The Rogue ought to be the woodsman but the game isn't actually good at exploration without an ability that says you don't have to do any of it.

The rouge should also be the two weapon fighter and can.

The Druid ought to be the nature mage and the pet class and it is.
 




Yes. The ranger is redundant, but isn't because the design of the other classes falls down in basic ways or is competent enough that the ranger is, yes, redundant.
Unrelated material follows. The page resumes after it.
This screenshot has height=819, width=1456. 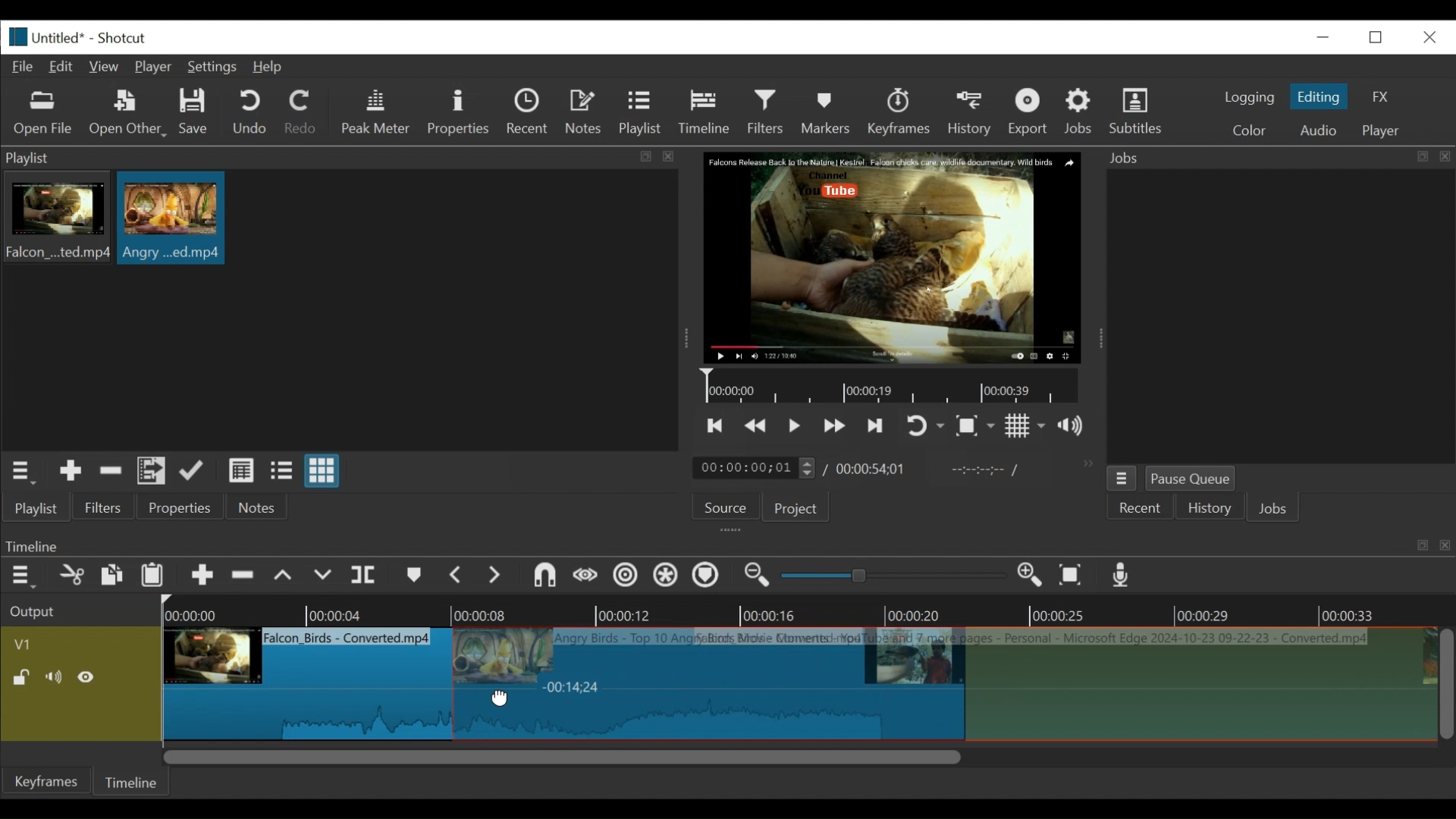 What do you see at coordinates (1122, 476) in the screenshot?
I see `jobs menu` at bounding box center [1122, 476].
But since they were in a PH that wasn't in 4e, we will never be rid of them ever again.

The Fighter ought to be the archer, but you aren't allowed to do ranged weapon tricks without spells.

The Rogue ought to be the woodsman but the game isn't actually good at exploration without an ability that says you don't have to do any of it.

The rouge should also be the two weapon fighter and can.

The Druid ought to be the nature mage and the pet class and it is.
fighter could work as a some kind of "ranger" if allowed to trade in one rank or two of armor proficiency at 1st level for origin feat or maybe some other feat.
I.E. trade one or two armor categories for Skilled or Skill Expert without ASI included.

Then fighter loses heavy and medium armor and gains 2×skill expert and have 2 extra skills and expertise.
 

fighter could work as a some kind of "ranger" if allowed to trade in one rank or two of armor proficiency at 1st level for origin feat or maybe some other feat.
I.E. trade one or two armor categories for Skilled or Skill Expert without ASI included.

Then fighter loses heavy and medium armor and gains 2×skill expert and have 2 extra skills and expertise.
That opinion states that ranger magic is just the weakest druid spells.